Hükümet yetkililerinin kamuoyuna iyi görünmesini sağlamak için etkinliklere katılmak ve ardından onları kamu televizyonu ve radyodaki haber programlarında veya panellerde eleştirel bir şekilde sorgulamak mantık dışıdır. CDU'nun duayenlerinden ve anayasa hukukçusu Rupert Scholz şunları söyledi: “Süreç son derece sorunlu. Basın özgürlüğü, anayasal olarak her türlü devlet organından bağımsızlık ve devlet yetkililerinin olası etkisi ile karakterize edilir. Basın temsilcilerinin bakanlıklardan ya da Başbakanlıktan ücret alması, dördüncü güç denilen şeyin bir yolsuzluk örneğidir. Bu koşullar altında devletten uzak olmak ve siyasi eylemin bağımsız, eleştirel kontrolü söz konusu olamaz.”

Hatta daha da ileri gidiyor: Kültür ve medya bütçesinden “gazeteciliği koruma ve yapısal olarak güçlendirmeye yönelik” on projeye 2,3 milyon avro ödendi. Bunun, trafik ışığı koalisyonu lehine gazetecilik platformlarının güçlendirilmesiyle ilgili olduğu şüphesi, seçilenlerin listesini gördüğünüzde doğrulanıyor. Çünkü, keskin bir şekilde, bu aynı zamanda “düzeltmeyi” de içeriyor! Federal Hükümetin Kültür ve Medyadan Sorumlu Komisyon Üyesi Claudia Roth, 2023/2024 için 1,2 milyon Euro ile beş projeyi daha desteklemek istiyor…

Önde gelen medyaya (bu durumda ulusal gazetelere) devlet desteği verilmesi fikri Merkel döneminin sonlarında ortaya çıktı. Sebebi: Dağıtım maliyetleri çok yüksekti. Ve azalan tiraj karşısında yayıncılar bu mali yükün altında inliyorlardı. Asgari ücretteki artışın maliyetleri 1 milyar Euro'dan 1,4 milyar Euro'ya çıkarmasıyla durum doruk noktasına ulaştı. Temmuz 2020'de Merkel hükümeti gazetelere 220 milyon avroluk destek kararı almıştı. Sonuçta bu fon geri çekildi. Bir yandan, basılı kopyaların dağıtılması değil, basının dijitalleştirilmesi aslında teşvik edilmelidir. Öte yandan muhtemelen kimin desteklenmesi gerektiği ve her yayıncının ne kadar para alması gerektiği konusunda anlaşmazlıklar vardı.

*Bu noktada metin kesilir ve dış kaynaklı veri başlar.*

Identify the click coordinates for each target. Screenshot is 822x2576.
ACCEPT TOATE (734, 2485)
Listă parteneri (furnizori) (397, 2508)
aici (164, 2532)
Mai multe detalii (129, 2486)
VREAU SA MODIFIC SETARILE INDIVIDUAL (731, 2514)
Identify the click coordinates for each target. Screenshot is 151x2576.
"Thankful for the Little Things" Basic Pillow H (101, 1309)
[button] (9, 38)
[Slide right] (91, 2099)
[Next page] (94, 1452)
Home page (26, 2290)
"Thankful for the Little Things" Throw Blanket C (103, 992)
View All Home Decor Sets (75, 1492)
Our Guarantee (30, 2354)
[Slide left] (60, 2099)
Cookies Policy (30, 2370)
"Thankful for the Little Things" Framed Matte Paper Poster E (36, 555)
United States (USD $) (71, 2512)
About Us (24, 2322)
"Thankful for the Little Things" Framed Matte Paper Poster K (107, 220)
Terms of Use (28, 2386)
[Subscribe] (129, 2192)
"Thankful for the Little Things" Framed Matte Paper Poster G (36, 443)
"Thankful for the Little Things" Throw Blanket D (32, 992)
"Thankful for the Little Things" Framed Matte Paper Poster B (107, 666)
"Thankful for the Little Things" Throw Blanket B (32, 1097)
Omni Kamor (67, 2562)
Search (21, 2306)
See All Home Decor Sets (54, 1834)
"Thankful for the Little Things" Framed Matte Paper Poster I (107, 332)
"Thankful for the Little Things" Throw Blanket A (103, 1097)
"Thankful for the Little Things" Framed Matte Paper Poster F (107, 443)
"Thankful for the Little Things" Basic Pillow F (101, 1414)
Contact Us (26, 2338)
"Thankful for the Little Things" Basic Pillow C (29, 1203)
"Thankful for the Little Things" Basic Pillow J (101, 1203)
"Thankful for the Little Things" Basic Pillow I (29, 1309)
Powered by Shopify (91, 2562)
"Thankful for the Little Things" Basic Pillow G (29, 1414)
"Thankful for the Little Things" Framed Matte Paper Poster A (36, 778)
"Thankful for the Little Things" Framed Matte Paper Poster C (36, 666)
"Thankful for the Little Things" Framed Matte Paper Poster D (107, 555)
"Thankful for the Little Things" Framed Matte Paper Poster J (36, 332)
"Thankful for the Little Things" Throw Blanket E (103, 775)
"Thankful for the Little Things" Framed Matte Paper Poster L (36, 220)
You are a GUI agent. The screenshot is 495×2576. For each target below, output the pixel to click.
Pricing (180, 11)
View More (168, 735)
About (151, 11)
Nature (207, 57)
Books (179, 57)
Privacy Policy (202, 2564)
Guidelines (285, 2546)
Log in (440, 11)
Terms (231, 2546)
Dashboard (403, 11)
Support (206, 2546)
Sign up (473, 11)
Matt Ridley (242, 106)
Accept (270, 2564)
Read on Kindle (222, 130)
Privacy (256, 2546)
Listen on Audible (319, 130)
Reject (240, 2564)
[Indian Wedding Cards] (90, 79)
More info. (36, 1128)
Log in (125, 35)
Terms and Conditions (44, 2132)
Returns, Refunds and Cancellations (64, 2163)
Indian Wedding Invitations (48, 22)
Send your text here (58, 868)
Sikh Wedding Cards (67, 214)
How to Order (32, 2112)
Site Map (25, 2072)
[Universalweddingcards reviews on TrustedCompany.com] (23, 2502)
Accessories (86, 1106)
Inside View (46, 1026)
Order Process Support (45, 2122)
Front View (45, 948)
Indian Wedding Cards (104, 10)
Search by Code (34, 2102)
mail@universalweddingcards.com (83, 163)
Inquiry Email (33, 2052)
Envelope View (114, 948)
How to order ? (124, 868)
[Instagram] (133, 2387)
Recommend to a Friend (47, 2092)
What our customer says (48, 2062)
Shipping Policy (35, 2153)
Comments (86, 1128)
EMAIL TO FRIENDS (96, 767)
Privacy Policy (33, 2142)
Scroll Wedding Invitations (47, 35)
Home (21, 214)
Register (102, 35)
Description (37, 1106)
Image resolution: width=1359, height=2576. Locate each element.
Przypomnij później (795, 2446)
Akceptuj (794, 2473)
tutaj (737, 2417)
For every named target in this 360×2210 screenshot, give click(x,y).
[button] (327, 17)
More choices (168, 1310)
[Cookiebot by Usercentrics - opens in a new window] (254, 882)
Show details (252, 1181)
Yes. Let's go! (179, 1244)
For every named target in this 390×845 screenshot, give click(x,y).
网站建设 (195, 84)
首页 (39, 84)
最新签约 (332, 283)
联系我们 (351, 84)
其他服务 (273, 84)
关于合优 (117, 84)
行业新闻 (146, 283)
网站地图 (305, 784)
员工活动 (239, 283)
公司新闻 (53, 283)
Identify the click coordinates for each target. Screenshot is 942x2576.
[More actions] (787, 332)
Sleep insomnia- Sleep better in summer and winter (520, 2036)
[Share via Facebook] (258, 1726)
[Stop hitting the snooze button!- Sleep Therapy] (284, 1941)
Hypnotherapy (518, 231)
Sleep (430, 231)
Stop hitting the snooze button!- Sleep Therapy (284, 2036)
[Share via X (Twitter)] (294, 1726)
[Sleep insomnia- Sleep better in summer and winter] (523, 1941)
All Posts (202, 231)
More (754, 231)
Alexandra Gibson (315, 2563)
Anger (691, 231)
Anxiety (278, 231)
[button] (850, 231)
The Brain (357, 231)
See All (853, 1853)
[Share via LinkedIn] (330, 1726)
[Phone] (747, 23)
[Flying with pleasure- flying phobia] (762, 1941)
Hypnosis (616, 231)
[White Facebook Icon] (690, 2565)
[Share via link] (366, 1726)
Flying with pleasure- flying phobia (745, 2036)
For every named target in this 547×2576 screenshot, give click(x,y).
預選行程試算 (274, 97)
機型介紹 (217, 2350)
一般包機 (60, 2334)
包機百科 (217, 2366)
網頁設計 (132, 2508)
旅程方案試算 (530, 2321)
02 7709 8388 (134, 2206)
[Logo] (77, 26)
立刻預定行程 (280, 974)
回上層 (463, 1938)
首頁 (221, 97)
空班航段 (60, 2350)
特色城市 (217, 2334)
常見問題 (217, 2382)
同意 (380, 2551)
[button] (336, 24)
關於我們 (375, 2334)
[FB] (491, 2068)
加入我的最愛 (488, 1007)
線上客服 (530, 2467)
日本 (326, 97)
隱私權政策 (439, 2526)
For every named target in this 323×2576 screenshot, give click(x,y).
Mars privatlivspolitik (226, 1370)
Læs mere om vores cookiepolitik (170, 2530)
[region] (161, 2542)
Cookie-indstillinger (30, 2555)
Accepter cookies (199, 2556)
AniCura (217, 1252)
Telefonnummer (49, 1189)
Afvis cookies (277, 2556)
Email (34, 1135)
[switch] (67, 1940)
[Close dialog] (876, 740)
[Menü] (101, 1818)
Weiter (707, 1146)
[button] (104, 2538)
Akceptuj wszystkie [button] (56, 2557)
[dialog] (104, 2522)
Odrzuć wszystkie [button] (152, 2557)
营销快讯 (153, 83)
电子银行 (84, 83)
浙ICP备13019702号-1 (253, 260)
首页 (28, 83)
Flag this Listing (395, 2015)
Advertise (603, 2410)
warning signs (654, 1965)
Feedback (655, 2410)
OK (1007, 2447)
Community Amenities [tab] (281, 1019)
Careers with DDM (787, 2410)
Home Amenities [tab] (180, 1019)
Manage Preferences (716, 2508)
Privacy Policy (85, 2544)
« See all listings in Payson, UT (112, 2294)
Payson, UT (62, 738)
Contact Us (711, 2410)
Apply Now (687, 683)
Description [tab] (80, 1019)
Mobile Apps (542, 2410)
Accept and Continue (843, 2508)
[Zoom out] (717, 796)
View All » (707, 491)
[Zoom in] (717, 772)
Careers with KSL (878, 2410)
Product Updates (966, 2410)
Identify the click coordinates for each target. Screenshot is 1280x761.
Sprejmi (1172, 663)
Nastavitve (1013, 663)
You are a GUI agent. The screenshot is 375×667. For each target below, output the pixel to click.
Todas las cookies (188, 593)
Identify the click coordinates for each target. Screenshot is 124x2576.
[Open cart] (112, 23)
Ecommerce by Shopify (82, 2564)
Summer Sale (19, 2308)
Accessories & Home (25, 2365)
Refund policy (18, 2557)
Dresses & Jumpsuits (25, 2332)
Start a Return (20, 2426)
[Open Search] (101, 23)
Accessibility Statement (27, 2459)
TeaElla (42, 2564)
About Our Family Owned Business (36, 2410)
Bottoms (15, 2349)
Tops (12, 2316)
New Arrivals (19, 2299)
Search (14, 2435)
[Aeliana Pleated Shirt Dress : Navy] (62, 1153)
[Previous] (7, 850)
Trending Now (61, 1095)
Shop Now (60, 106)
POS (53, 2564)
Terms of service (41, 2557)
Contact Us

Federal Denetim Ofisi'nin hukuki kaygıları da vardı. Daha da ilginç olanı ise yayınevi sahiplerinin tepkisi. Başlangıçta Mathias Döpfner'inki gibi bağımlılık korkusuyla ilgili bireysel sesler olsa bile, sonuçta yayıncıların çoğunluğu bununla aynı fikirdeydi!

Federal basın toplantısında insanlar kendilerini ve federal hükümetin politikalarını kutluyorlar.


Federal basın toplantısında insanlar kendilerini ve federal hükümetin politikalarını kutluyorlar.Siyasi Anlar/Imago


SPD'nin birçok gazetenin hissedarı olduğu ve bunları “Deutsche Druck- und Verlagsgesellschaft” aracılığıyla yönettiği kamuoyu tarafından pek bilinmiyor. Diğer partilerin de kendi yayınevleri var. Onlarla karşılaştırıldığında SPD'nin gerçek bir “imparatorluğu” var! SPD, söz konusu gazeteler üzerinde herhangi bir etkisinin bulunmadığını defalarca dile getiriyor. Sözün Tanrı'nın kulağında!

Kurulan partiler ARD ve ZDF'nin yönetim kurullarında temsil edilmektedir. Kurt Beck bir keresinde kendi zamanında yayınlar üzerinde “yoğunlaşmış siyasi etkinin” bulunduğunu itiraf etmişti. Bugün neden her şey farklı olsun ki? Bana göre hiçbir politikacının orada temsil edilmemesi gerekiyor.

BPK: Eleştirel gazeteciler akreditasyonlarını kaybetme tehlikesiyle karşı karşıya


Federal basın toplantısı, başlangıçta bahsedilen biyosinozun en iyi örneğidir: eleştirel gazeteciler yalnızca federal hükümet için bir korku kaynağı değildir. Önde gelen medyanın da “eleştirel gazetecilik” tanımı yanlış. Federal basın toplantısı buna bir örnektir. Orada kendinizi ve federal hükümetin politikalarını kutluyorsunuz. Ana akım medyanın sıklıkla kamuoyuna ideolojik olarak filtrelenmiş bir gerçeği sunduğu izlenimi ediniliyor. Bu en son 2015 yılında Angela Merkel döneminde yaşanan mülteci kriziyle başladı.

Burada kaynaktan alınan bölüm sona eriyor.